What did you do for thank you cards?
Post # 3
I personally think its kind of lazy not to hand write your thank you cards, but I think some other bees don’t think its that big of a deal.
With that said after my wedding I took a list of who gave us what and literally typed out all our thank you’s (keep with me here). I then printed them out and my husband and I had a goal of writing out at least 5 a week and each time we wrote one out we just crossed it off! It was great since the letter was already composed and we just needed to copy it. We shared the work and got the thank yous done in no time.
EDIT: Also I should note that my husband is a mechanic and maybe has better handwriting than a doctor, but its still legiable so I made him write them. As long as we could read them, they were fine. I also dont have the best handwriting so it all worked out.
Post # 4
- Wedding: September 2014 - Banff, Alberta
I think typing out the message but changing it before printing is what we will do. Fill in the blanks is SO lazy. FH has some wrist issues and not the prettiest writing so I would be stuck doing them all. Yikes, paniful.
Post # 5
We are sending ours out with the xmas cards, We always print a xmas letter to go in the card so will still do this but we will also hand write a thank you letter to go with this because I believe a hand written letter to say thank you looks nicer and we can make each one personal so that people know we appreciate each gift they gave.
Post # 6
(I got a great deal on thank you cards, so I already bought them.) I left the inside blank so they could be handwritten, but also included a little typed message at the bottom, a quote.
Post # 7
They sound very lazy to me. I think if possible that they should be handwritten and personalized. I know it takes awhile and it sure hurt our hands after awhile but we really wanted to show our appreciation. I don’t think people put very much thought into typed notes because I would assume they sent the same thing to everyone.
Post # 8
All hand written and personalised, short and sweet.
Post # 9
@Redroc_13: We had cards made with a wedding pic on the front and back, then did personalized, hand-written notes in each. This was an easy, small job for us as we had a small DW and no registry:)
Post # 10
I believe that all thank you notes should be hand written and personalized, but after not receiving a single thank you for any of our friends wedding that we’ve been to over the last two years (two of which DH was the best man and one where he was in the wedding party) I’d take anything. I just can’t believe that people can be ok with getting gifts and not saying thank you!
Post # 11
@Redroc_13: I printed out a general message on the card. Then I wrote a note on the top section for all the guests that gave gifts and helped out.
Post # 12
fill-in-the-blank?! Please do NOT do this!!!
Post # 13
@Hippos: Hey, thats a great idea! I’ll have to remember that one! Thanks!

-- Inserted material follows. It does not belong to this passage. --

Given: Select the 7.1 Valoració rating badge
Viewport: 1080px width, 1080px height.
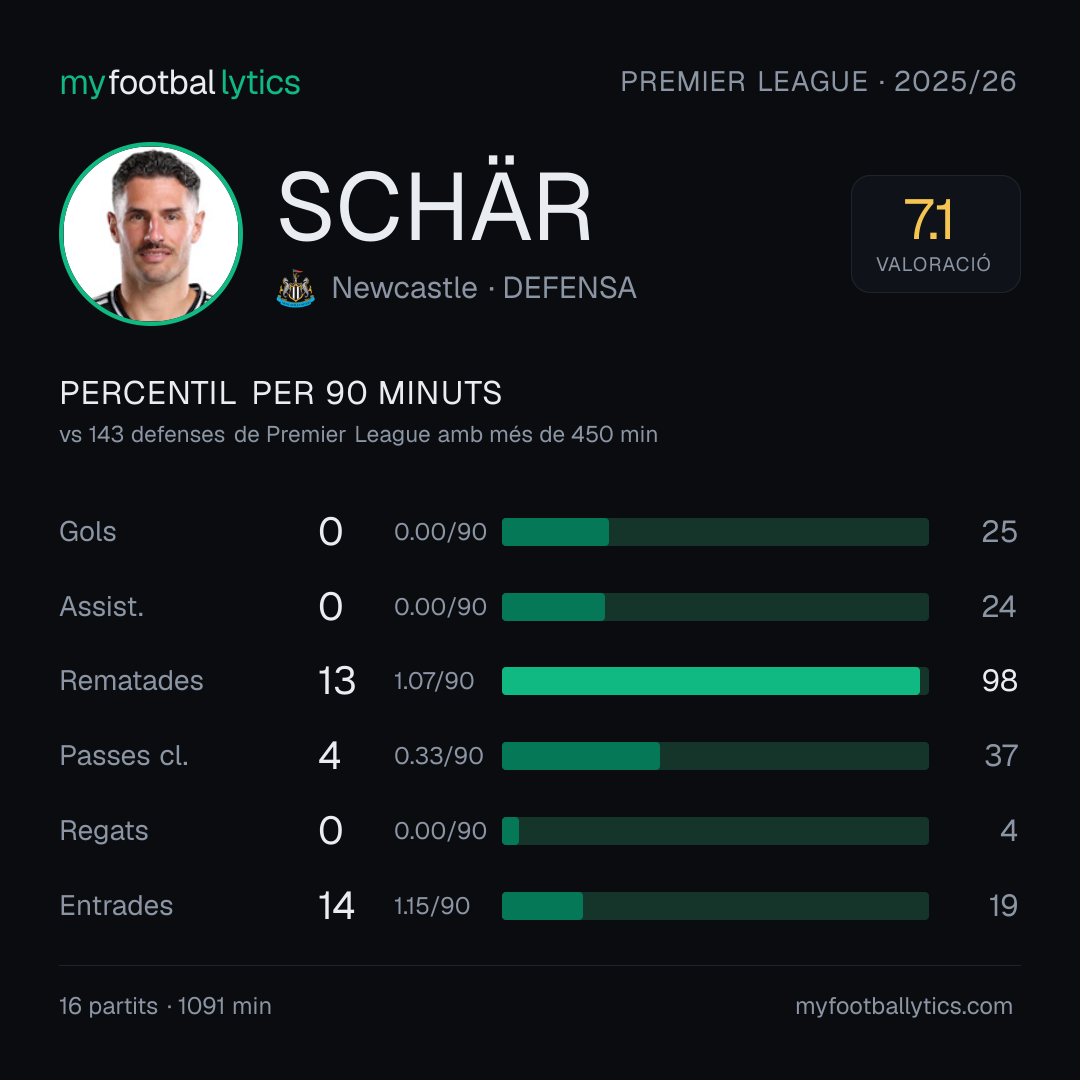Looking at the screenshot, I should (935, 233).
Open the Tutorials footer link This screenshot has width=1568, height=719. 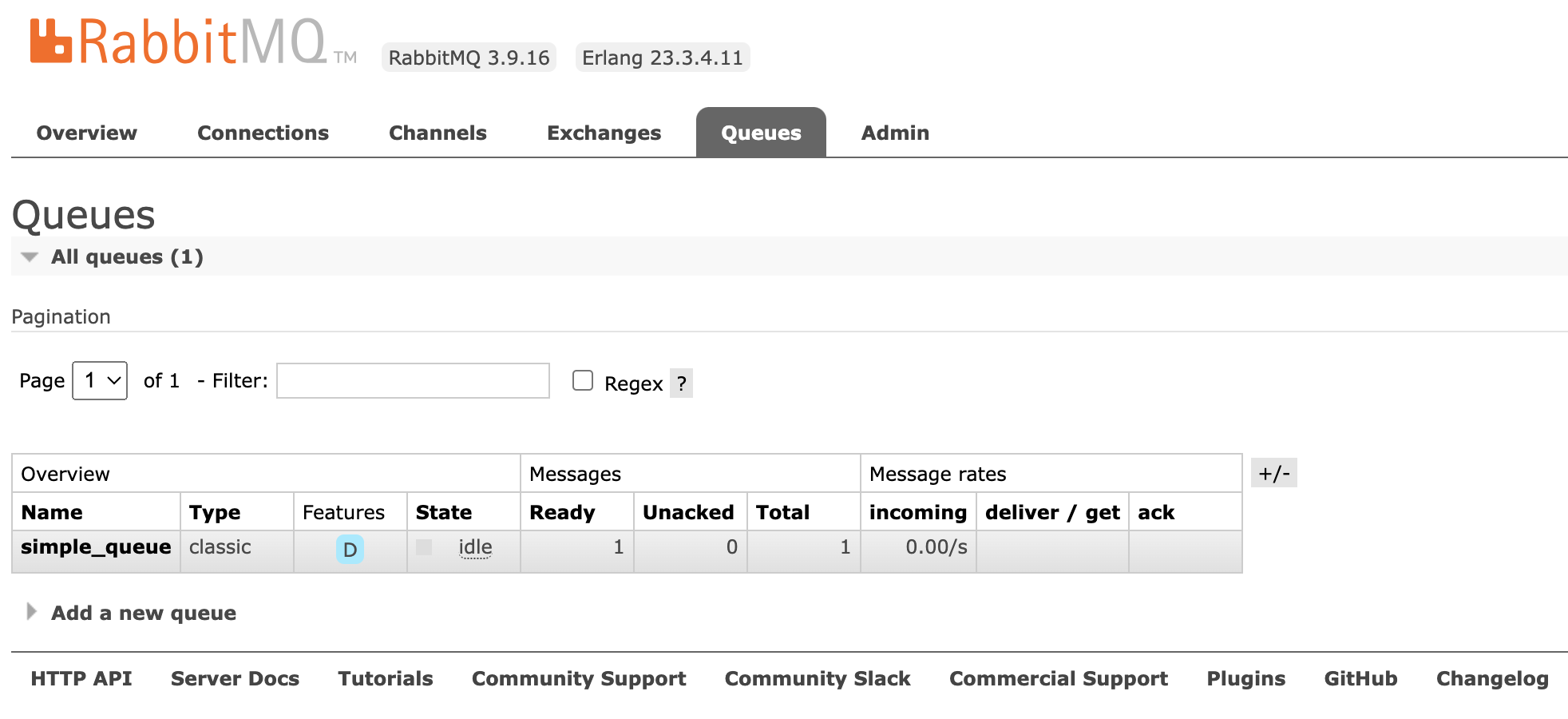(x=385, y=678)
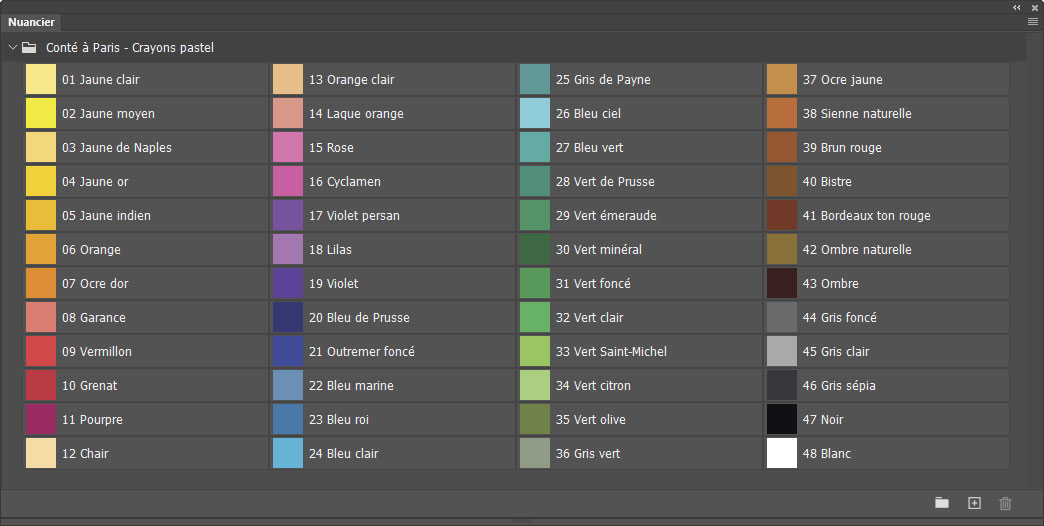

@AllieBee12: I was glad that we got a thank you at all, especially since we couldn’t make it to the wedding and just sent a cheque and card, but that also kind of makes it worse since the message is mostly “we are so glad everyone could join us”.
@KingsDaughter: Thats not so bad, at least then those who helped out and gave a gift know they weren’t just lumped in with everyone who attended.
Glad to know I’m not the only one who prefers hand written! It would be a bit backwards for me to type the thank yous, as I’m hand writting the addresses on the invites, lol.
Post # 14
@Redroc_13: I mainly did it so the cards can look nice, I started hand writing, but my hand was cramping, and honestly I had no idea what to write to those few guests that showed up, at the food (complained and judged my wedding) and gave nothing, not even a card….so the generic one, without a message is what they get
But my cards are nice, peopel appreciated the cards and the note (to those that got a hand written note that is)
I have gotten written thank yous, that just have 2 sentences….so that to me is still not personal.
This is the card without the writen note…usually a note would take up the whole second half of the inside of the card (written quite small) so it’s still personal.
The cards came with a magnet for each personand the note…and haha used mail merge on the envelopes (so much easier).